I have put off writing this article for a long time. The purpose of this series is to explore the ways various terms are used in conversations about race that make it hard for folks to understand each other. Language develops in community, so each theological tribe has its own way of talking about race, and when we start talking outside our circles, things get confusing. This is as apparent as ever when considering the usage of the term woke.
The first usage of this term makes the most sense of the word. In this usage, to be woke is to be awake to racial realities. The thinking goes that many have been and are figuratively asleep to the racism around them. To be woke is a positive claim that you are conscious of your reality.
This is easy enough to understand, whether or not you agree with the conclusions of those who use the term this way.
The second and now more common usage of woke is derogative. The trouble for our purposes here is that I don’t know how to define what is meant by this usage. It is clear that in this sense to be woke is a bad thing and, in a Christian context, leads to all sorts of theological compromise. But what is much less clear is what behavior or convictions make a person woke.
This lack of clarity means that we use the term woke as a pejorative way to categorize people, we charge them in a way that makes it impossible to clear their name.
In light of this, I am doing something we have not yet done in our word study series. I suggest that Christians stop using this term if we mean it negatively.
Christians—and I mean blood-bought, Spirit-filled, born-again believers—are all over the map on the complicated matters of race in our society. If we are truly Christians, we love our fellow image-bearers and can not tolerate racism. But that does not mean we will agree about the pervasiveness of racism or what to do about it.
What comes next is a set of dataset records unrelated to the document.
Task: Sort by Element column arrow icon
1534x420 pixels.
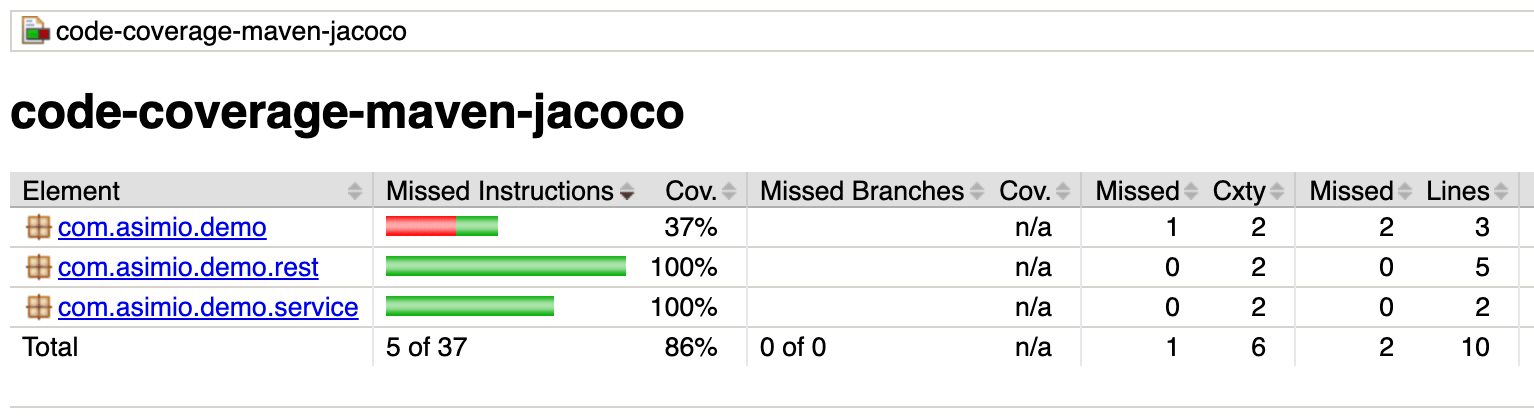Action: coord(354,191)
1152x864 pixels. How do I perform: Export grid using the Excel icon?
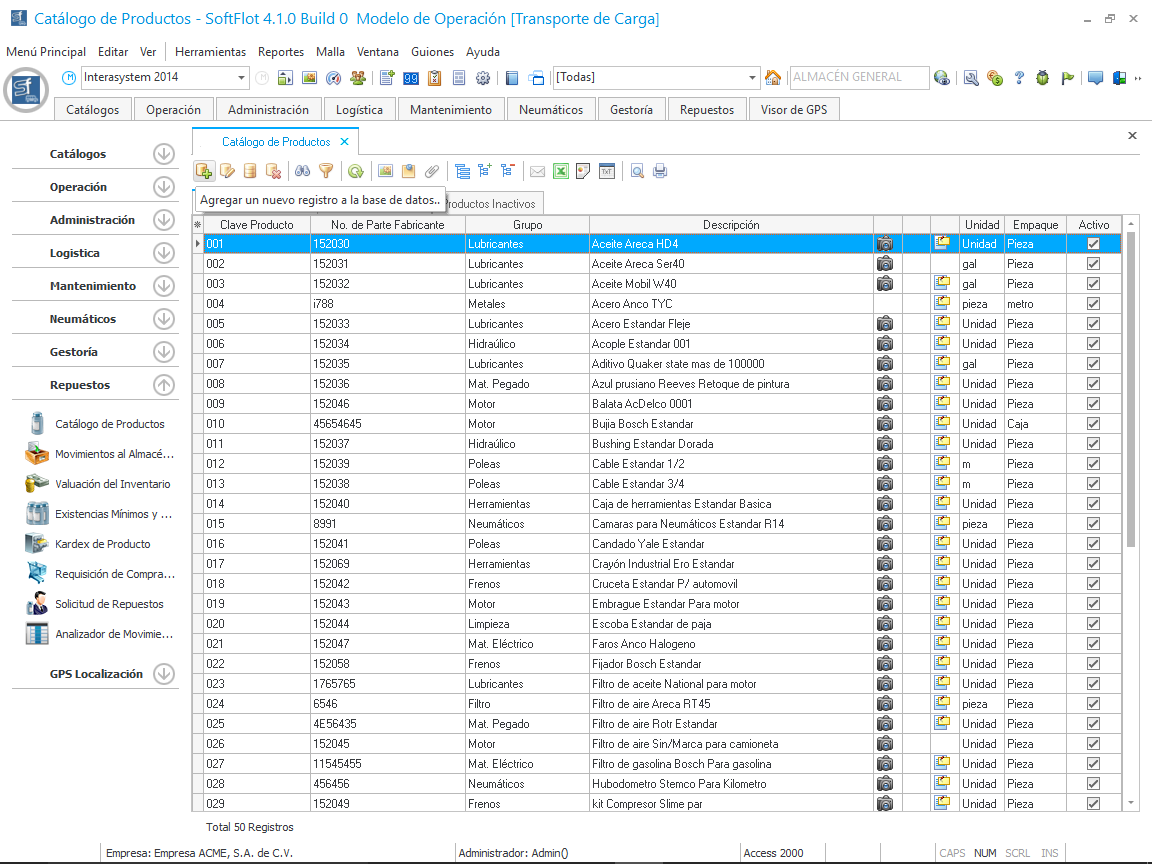tap(561, 171)
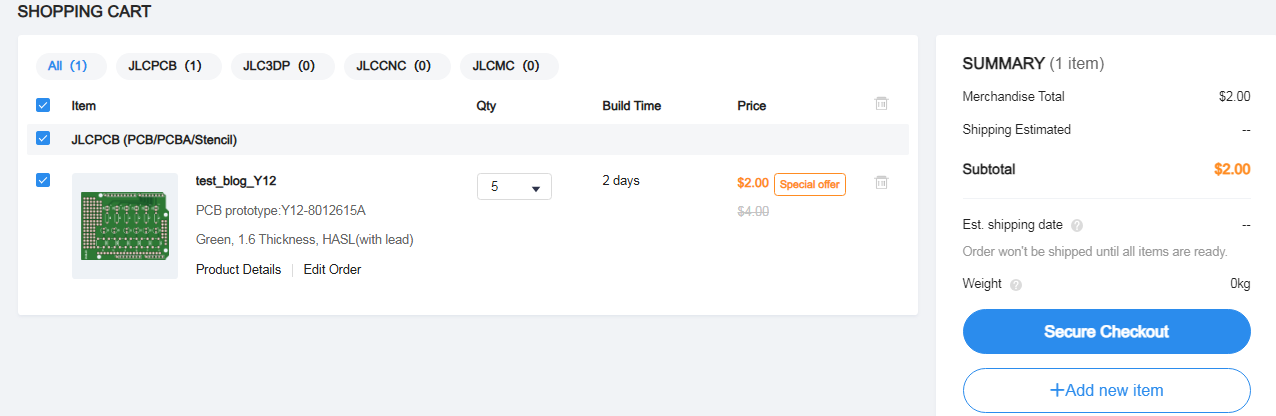Click the Add new item button

(1106, 390)
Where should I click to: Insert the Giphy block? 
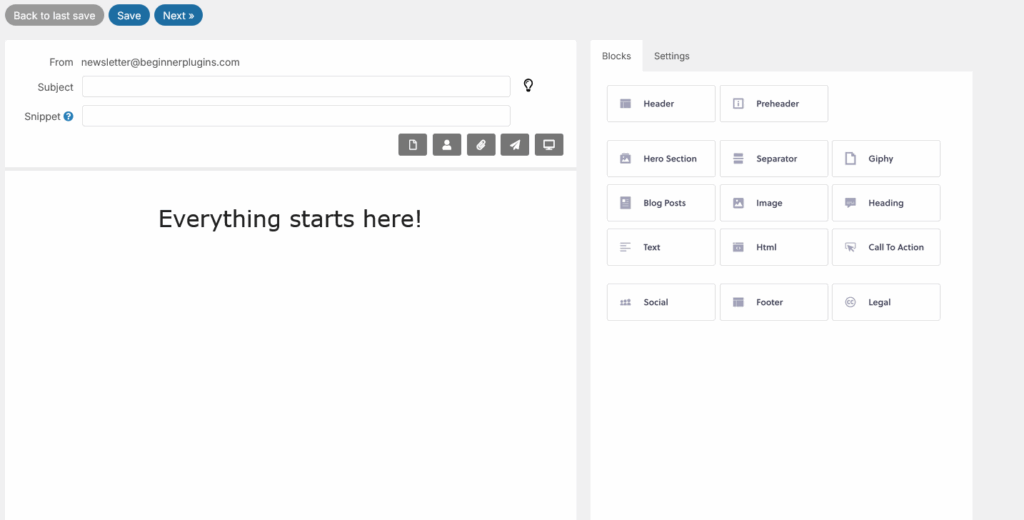point(886,158)
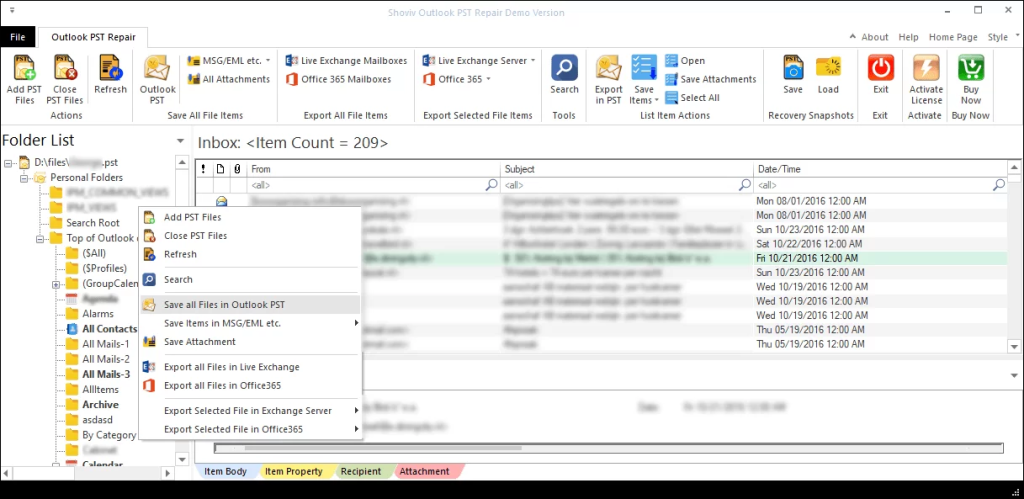Choose Save all Files in Outlook PST
The height and width of the screenshot is (499, 1024).
[x=224, y=304]
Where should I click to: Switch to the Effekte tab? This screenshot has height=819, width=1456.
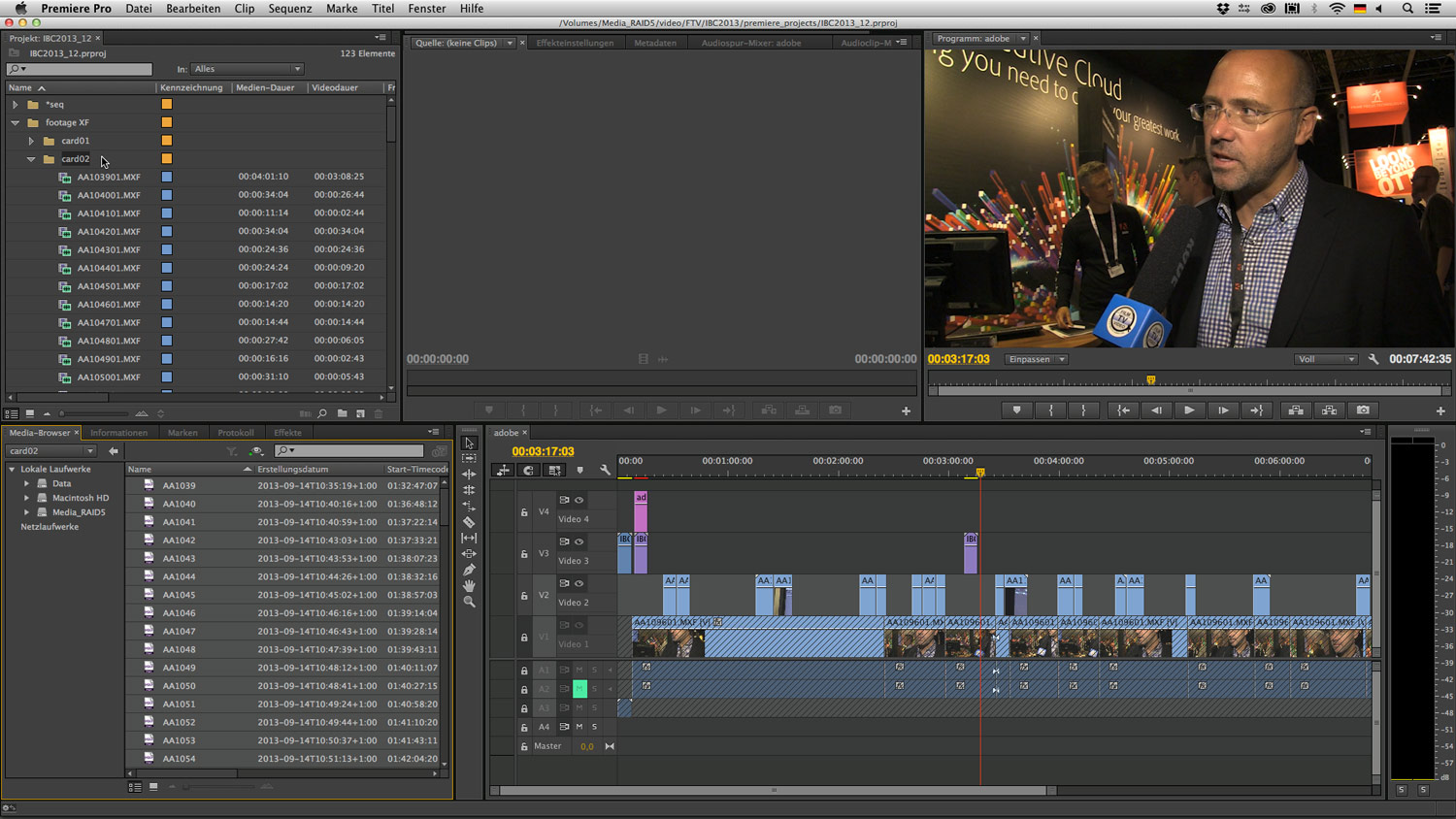(x=287, y=432)
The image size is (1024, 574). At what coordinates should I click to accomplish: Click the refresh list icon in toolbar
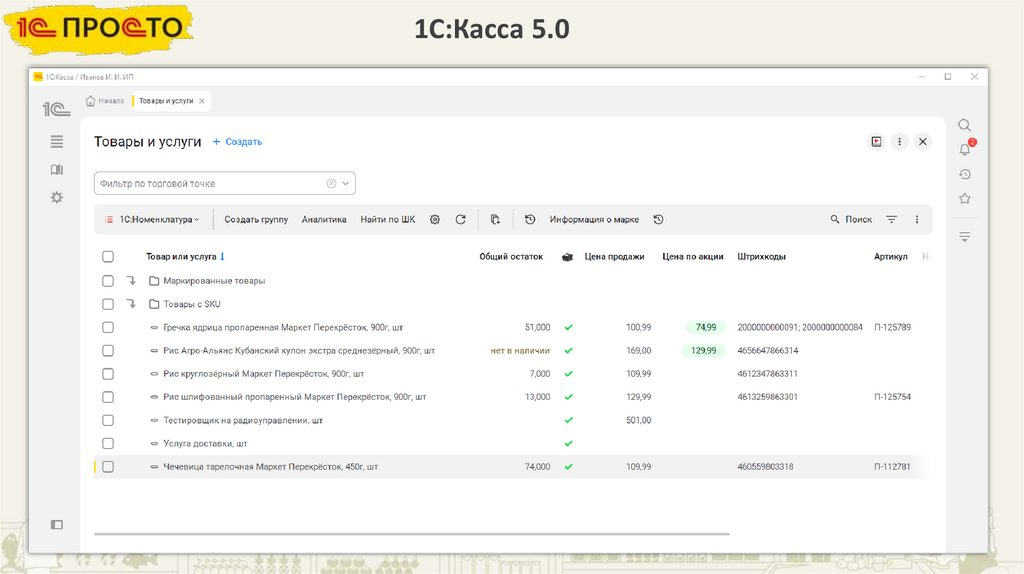[460, 220]

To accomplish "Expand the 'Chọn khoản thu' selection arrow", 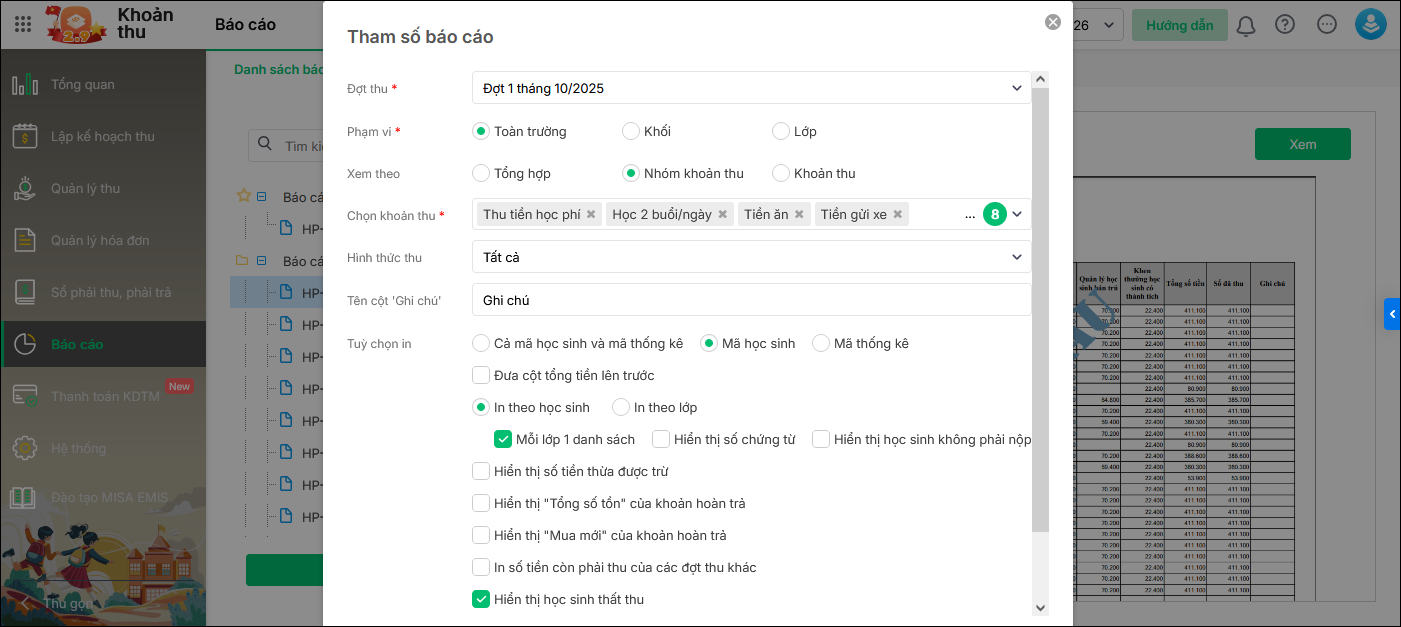I will [x=1017, y=214].
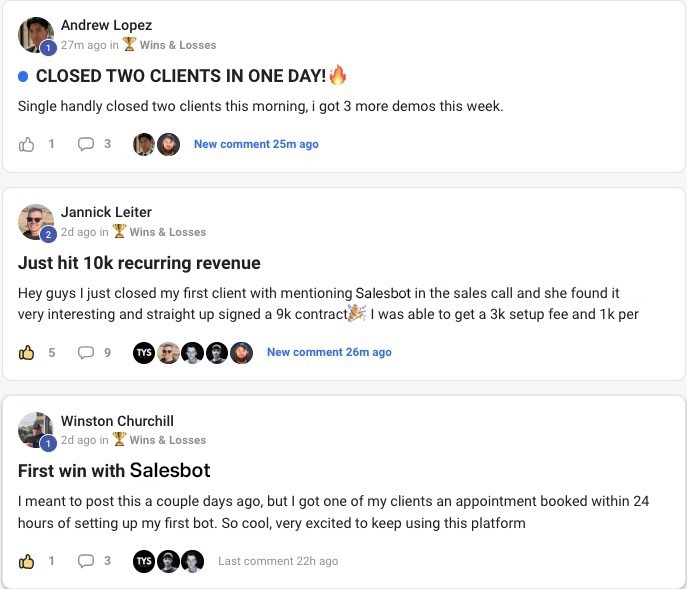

You may believe that theological compromise is happening in the name of racial justice. You may believe ministries like ours are wrong-headed. But, Christian, you are still duty-bound to not slander. This is no small matter, according to God. He promises to destroy the one who slanders (Psalm 101:5) and lists lying lips, false witness, and sowing discord as three of the six things He hates in Proverbs 6:16–19.
Given these stakes, Christians who use the term woke negatively should retire the word. Why advocate for retiring it as a charge but retain it as a compliment? A vague compliment does not pose the same threat as a vague charge of misconduct. A compliment can be accepted or ignored without consequence. A vague compliment is not necessarily flattery. A vague accusation is almost certainly slander.
Calling someone outside your tribe woke might get you retweets or praise, but only from those who already think as you do. You will not win your brother or sister who disagrees with you. You are not being fair.
Beyond that, you lay a snare for yourself. A charge without standards is dangerous for everyone because it is impossible to disprove. All that it requires is enough repetition for it to stick. The same charge you level might come back at you as culture and circumstances shift.
This is a suggestion which I believe will increase both the clarity and charity of already difficult conversations. We will all give an account for every careless word we speak (Matthew 12:36). May that knowledge spur us to speak of even our opponents, especially if they are our brothers and sisters, in ways they can affirm, even in our disagreement. Let us have love which does not rejoice in wrongdoing, but only in truth (1 Corinthians 13:6).
- Pray that God make us more kind in our disagreements.
- Pray that God make us more clear in our disagreements.
- Pray that Christians would disagree while agreeing in the Lord.